_Written request:_ Rewrite the entries, beginning at the line that has "Given: Click the star icon beside お気に入りに追加" and continuing through the end of the entries, with "admin" replaced by "administrator" and everything else unchanged. Omit the pictures from your output.

_Data for this exercise:_
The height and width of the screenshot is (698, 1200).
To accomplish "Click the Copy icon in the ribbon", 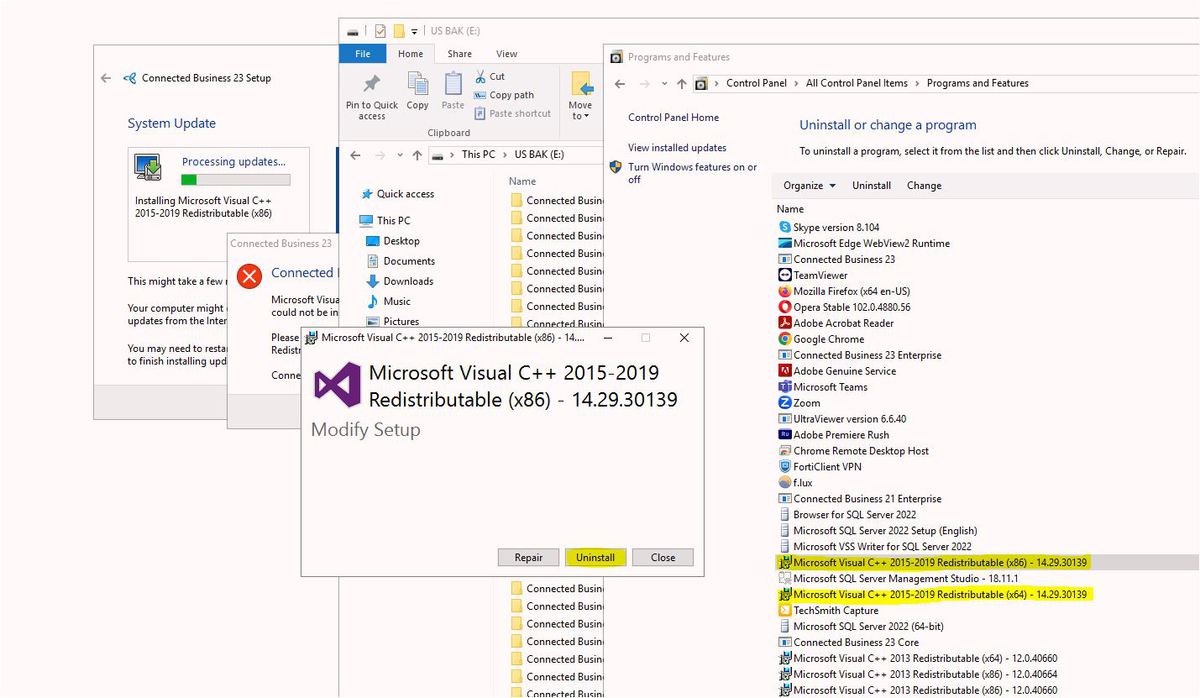I will (x=417, y=86).
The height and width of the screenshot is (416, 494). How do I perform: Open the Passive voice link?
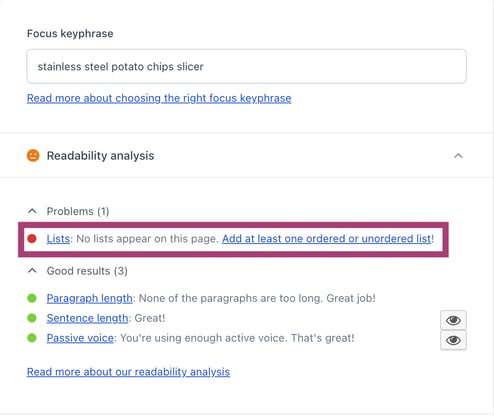(80, 338)
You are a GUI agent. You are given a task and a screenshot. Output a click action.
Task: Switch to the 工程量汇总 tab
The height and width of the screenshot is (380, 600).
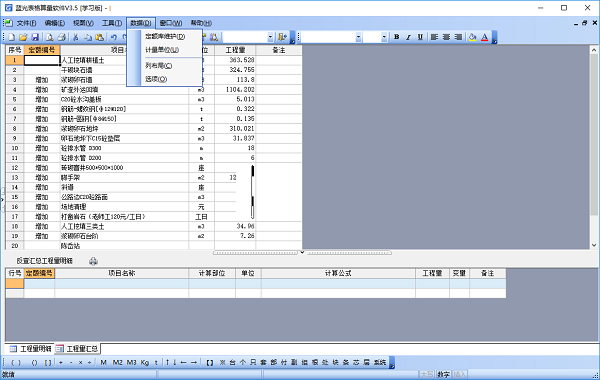pos(77,349)
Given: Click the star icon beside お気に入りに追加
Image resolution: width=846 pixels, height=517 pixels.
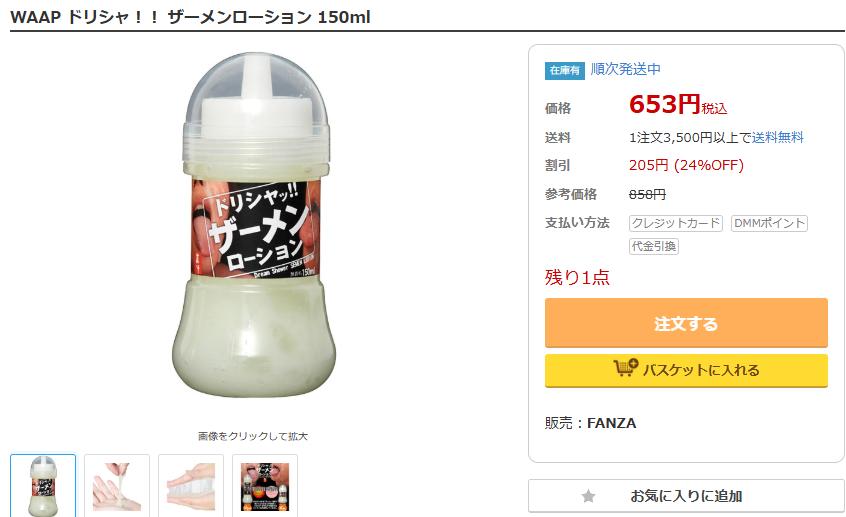Looking at the screenshot, I should point(588,496).
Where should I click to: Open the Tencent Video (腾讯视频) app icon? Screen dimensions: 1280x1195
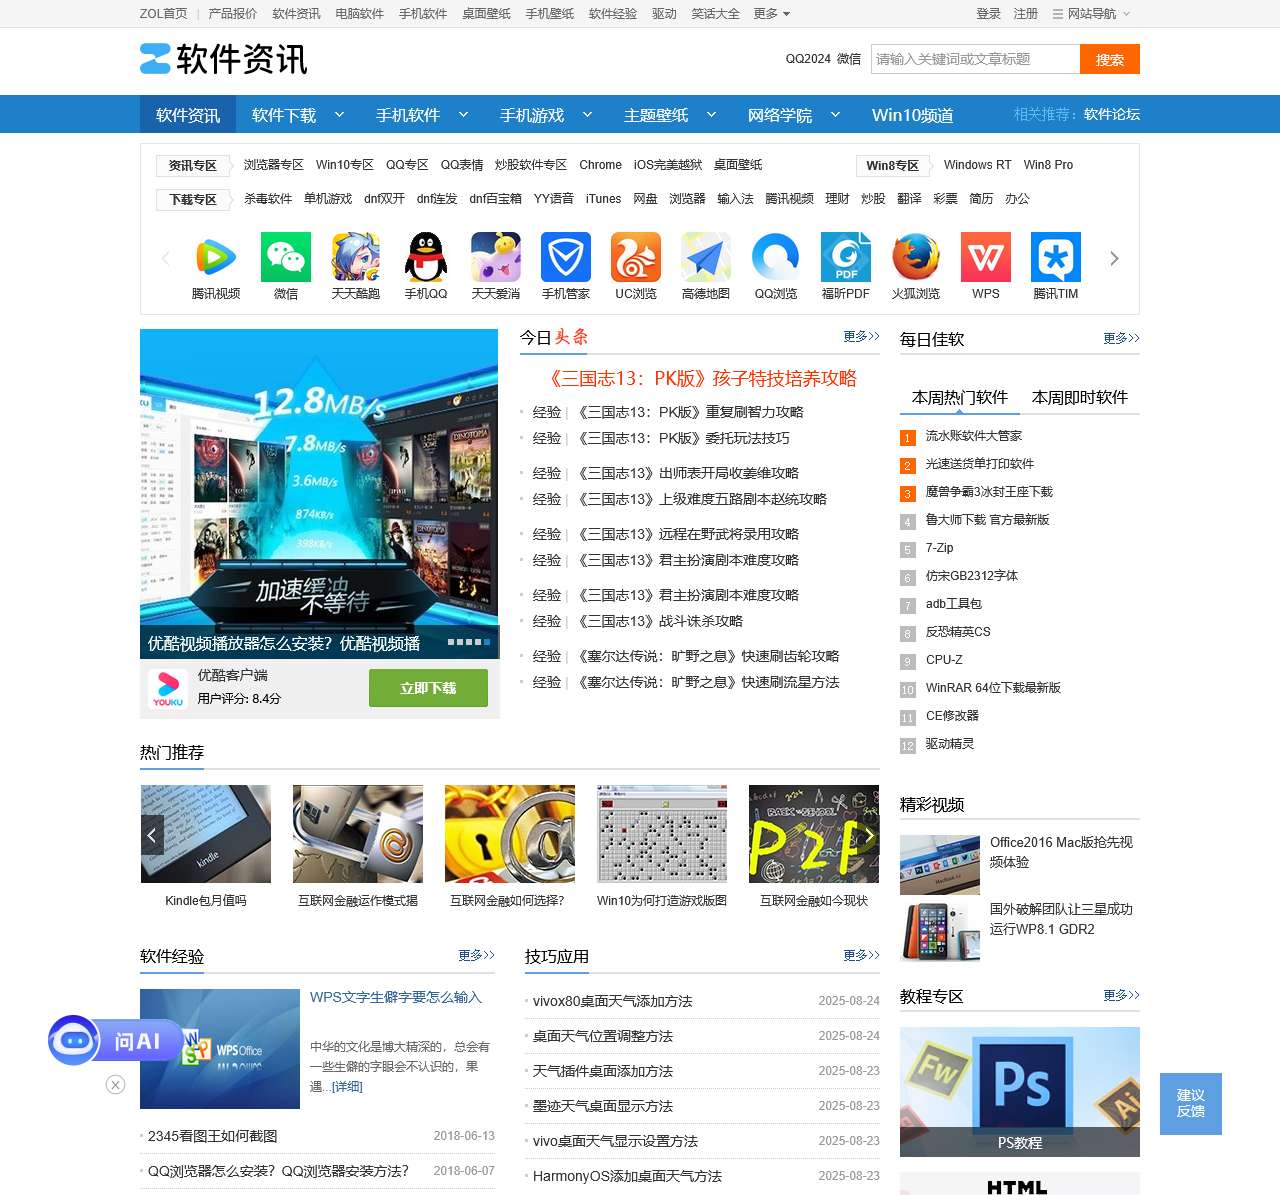pyautogui.click(x=216, y=258)
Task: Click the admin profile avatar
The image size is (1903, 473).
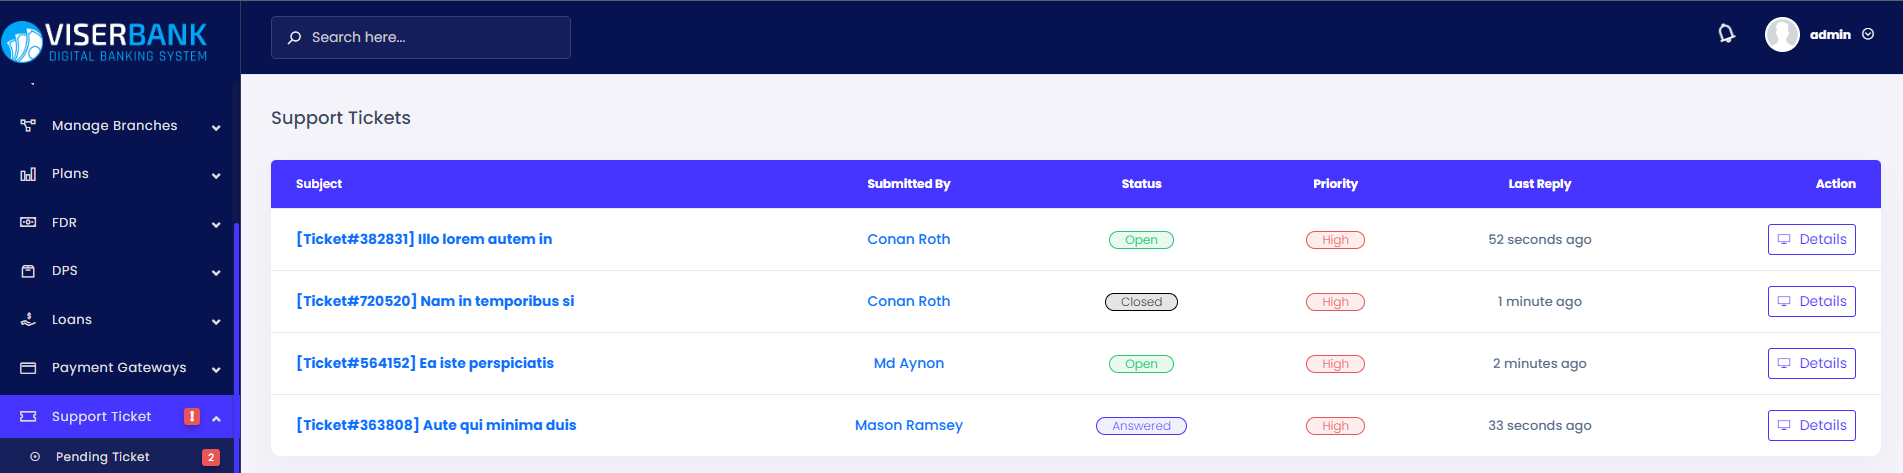Action: click(1782, 35)
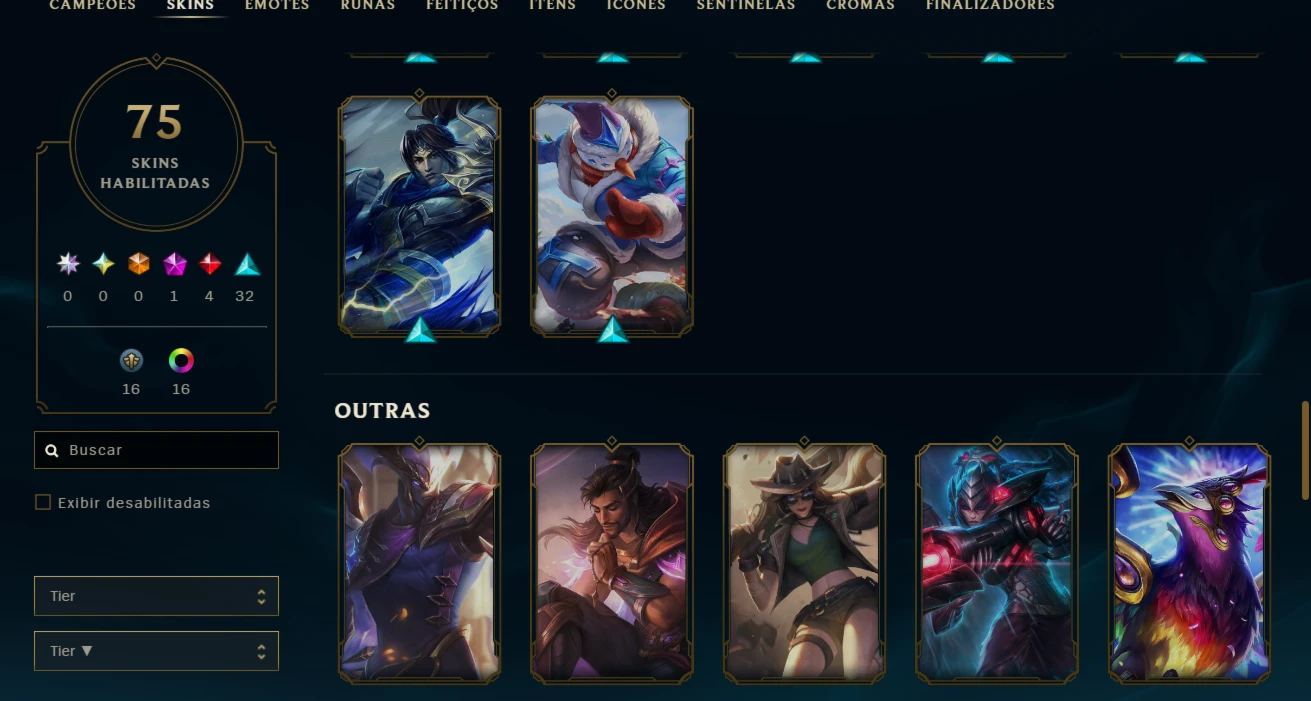Select the Finalizadores tab
Viewport: 1311px width, 701px height.
pos(990,5)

_Exercise result:_
Given: Click the star icon beside お気に入りに追加
Image resolution: width=846 pixels, height=517 pixels.
Looking at the screenshot, I should point(588,496).
Where should I click to: Open the Tencent Video (腾讯视频) app icon? Screen dimensions: 1280x1195
pyautogui.click(x=216, y=258)
Task: Click the administrator profile avatar
The image size is (1903, 473).
Action: click(1782, 35)
Select the Finalizadores tab
Viewport: 1311px width, 701px height.
pos(990,5)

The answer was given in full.